A vast majority of cases charging driving under the influence, or DUI, end up with a plea to a DUI conviction, court supervision, a reduced charge such as reckless driving or a dismissal. There is a common misconception that hiring a lawyer automatically results in a “better deal”.
The reality is that cases are won or lost in two primary aspects of the case. The first involves procedural irregularities, or what many unfortunately refer to as “technicalities”. Good DUI lawyers know that “technicalities” are actually violations of Constitutional or other legal provisions.
The entire purpose of a DUI prosecution is to prove a claim that the defendant (the accused driver) failed to follow the law. In the United States, the prosecutor bears the burden of proof beyond a reasonable doubt. It only seems fair that the party to a case who has the burden of proving its claim that the other side did not follow the law should itself be required to follow the law.
If the state does not follow the law and if there are no consequences for its failure to do so, then the state has no incentive to comply with the Constitution and other laws the next time a situation arises. Therefore, the only proper remedy is to exclude the evidence that is gathered in violation of the driver’s Constitutional rights or contrary to established legal procedures for collecting and presenting evidence.So for instance, the law says that before the police may administer a breath test, there must be a 20 minute observation period. 625 ILCS 5/11-501.2 and 20 Ill.
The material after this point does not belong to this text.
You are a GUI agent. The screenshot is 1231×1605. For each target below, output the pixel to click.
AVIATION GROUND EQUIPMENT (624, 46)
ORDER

Adm.Code § 1286.310 If the police fail to follow this very straightforward procedure, the breath test results will be suppressed, or thrown out. Otherwise, the police will have little incentive to follow procedures in the future, at their only goal is to support the arrests they make with convictions, not to protect the defendant’s rights.
Similarly, due to the exclusionary rule, if the police gather evidence in violation of your rights under the Fourth, Fifth or Sixth Amendments to the United States Constitution, any evidence illegally obtained will be excluded from the case. (Mapp v. Ohio, 367 U.S. 643 (1961)) This will often times leave the prosecutor without sufficient evidence to prove its case, resulting in dismissal of the charges.
At other times, the DUI case is compromised because of lack of substantive evidence. In other words, the state may have followed all the procedural requirements under the Constitution and applicable statutes, but the case itself may have weaknesses.
Perhaps the officer failed to collect critical evidence, or failed to document claims he makes in his reports. As often as not, the video of the DUI arrest helps the defendant as much as it hurts him. It is not unusual for the police report to “read” worse for the driver than the video “shows”.
The case may be so weak that the prosecutor agrees to dismiss-a judge cannot, under Illinois law, dismiss a case for lack of evidence unless there has been an actual trial. In other situations, the case is close and both sides agree that the risks of trial outweigh the benefits of an amicable resolution of the charges, such as a reckless driving “bust down”.
Sometimes the sides are unable to agree and the case goes to trial, either before a judge alone (“bench” trial) or a judge and jury. If the state loses, the case is over due to the Double Jeopardy Clause (you cannot try a defendant twice on the same charge). If the defendant loses, he or she has an automatic right to appeal. Those appeals are rarely successful.
However, rarely does not mean never. The Wyoming Supreme Court recently tossed a DUI conviction because the the search warrant the police obtained in order to draw blood from the driver, as required by Missouri v. McNeely, was defective.